Some of his slighter academic prolusions are, indeed,
tinged with the prevailing taste of his age, or, perhaps, were written
in ridicule of it; but no circumstance in his life is more remarkable,
than that "Comus," the "Monody on Lycidas," the "Allegro and Penseroso,"
and the "Hymn on the Nativity," are unpolluted by the metaphysical
jargon and affected language which the age esteemed indispensable to
poetry. This refusal to bend to an evil so prevailing, and which held
out so many temptations to a youth of learning and genius, can only be
ascribed to the natural chastity of Milton's taste, improved by an
earnest and eager study of the purest models of antiquity.
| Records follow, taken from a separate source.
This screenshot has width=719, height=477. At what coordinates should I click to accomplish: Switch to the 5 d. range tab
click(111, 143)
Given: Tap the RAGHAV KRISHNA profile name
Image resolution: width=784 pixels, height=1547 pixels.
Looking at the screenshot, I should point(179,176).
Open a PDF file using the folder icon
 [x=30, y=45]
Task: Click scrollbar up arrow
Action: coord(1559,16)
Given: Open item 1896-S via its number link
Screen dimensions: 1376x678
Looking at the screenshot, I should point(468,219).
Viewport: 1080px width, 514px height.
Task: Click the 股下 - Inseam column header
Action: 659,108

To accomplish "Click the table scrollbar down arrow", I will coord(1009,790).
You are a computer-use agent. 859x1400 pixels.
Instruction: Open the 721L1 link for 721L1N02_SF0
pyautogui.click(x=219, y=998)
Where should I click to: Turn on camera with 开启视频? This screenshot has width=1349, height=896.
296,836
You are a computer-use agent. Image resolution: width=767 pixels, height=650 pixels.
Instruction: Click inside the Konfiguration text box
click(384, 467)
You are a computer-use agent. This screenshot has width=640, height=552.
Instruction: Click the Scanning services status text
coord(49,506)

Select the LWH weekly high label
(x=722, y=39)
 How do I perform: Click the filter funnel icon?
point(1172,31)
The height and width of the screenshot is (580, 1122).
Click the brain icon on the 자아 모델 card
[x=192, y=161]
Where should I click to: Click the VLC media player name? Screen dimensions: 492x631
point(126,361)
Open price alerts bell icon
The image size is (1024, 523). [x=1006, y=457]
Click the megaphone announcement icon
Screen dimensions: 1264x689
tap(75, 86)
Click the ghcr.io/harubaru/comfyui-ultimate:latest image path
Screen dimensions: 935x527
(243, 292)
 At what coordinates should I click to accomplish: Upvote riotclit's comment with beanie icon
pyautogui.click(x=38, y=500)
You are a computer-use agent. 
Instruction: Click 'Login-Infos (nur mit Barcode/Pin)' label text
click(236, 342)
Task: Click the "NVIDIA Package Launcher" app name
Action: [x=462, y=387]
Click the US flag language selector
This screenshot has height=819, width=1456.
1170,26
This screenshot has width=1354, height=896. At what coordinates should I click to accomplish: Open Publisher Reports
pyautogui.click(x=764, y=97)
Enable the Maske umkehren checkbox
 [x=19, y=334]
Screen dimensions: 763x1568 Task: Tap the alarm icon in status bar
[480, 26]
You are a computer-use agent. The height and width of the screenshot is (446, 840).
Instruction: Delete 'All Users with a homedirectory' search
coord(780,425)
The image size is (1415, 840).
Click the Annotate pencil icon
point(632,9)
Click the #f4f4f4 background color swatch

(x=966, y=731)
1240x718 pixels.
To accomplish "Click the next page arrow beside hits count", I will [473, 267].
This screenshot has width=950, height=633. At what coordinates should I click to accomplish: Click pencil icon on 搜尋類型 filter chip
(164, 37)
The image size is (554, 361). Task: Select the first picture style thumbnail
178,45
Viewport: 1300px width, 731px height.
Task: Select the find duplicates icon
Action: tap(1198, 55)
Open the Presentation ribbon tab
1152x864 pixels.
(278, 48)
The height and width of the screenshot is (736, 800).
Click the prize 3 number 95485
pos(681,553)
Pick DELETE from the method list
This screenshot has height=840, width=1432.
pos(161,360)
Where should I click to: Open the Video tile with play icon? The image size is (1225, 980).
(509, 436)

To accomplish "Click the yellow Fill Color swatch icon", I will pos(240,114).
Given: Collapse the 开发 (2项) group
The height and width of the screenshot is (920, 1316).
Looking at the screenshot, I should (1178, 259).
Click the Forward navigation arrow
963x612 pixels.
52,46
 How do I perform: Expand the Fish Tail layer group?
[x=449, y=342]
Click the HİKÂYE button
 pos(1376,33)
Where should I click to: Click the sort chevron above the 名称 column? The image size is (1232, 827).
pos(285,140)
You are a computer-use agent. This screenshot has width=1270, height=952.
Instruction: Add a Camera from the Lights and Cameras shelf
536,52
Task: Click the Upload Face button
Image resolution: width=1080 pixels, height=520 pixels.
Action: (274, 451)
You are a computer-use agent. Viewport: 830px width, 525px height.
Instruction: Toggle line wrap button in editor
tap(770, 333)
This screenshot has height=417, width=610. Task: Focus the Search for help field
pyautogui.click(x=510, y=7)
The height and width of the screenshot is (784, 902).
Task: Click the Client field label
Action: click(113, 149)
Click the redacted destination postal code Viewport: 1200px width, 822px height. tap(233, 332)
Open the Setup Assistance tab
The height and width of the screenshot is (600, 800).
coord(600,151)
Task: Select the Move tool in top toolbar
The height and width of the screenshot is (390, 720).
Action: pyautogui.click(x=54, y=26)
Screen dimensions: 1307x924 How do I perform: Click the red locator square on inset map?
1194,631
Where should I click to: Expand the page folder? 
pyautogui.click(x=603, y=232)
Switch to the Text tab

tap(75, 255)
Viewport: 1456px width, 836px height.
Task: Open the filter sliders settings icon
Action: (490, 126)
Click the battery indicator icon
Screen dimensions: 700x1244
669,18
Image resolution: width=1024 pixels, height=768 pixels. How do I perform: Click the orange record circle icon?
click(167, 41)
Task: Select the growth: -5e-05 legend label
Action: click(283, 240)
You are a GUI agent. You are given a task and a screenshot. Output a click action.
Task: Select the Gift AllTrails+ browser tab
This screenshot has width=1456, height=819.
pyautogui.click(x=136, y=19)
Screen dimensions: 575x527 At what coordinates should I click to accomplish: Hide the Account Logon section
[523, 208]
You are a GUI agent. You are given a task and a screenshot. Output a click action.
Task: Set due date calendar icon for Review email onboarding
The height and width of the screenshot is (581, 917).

But besides Milton, who stood aloof and alone, there was a race of
lesser poets, who endeavoured to glean the refuse of the applause reaped
by Donne, Cowley, and their followers, by adopting ornaments which the
latter had neglected, perhaps because they could be attained without
much labour or abstruse learning. The metaphysical poets, in their
slip-shod pindarics, had totally despised, not only smoothness and
elegance but the common rhythm of versification. Many and long passages
may be read without perceiving the least difference between them and
barbarous jingling, ill-regulated prose; and in appearance, though the
lines be divided into unequal lengths, the eye and ear acknowledge
little difference between them and the inscription on a tomb-stone.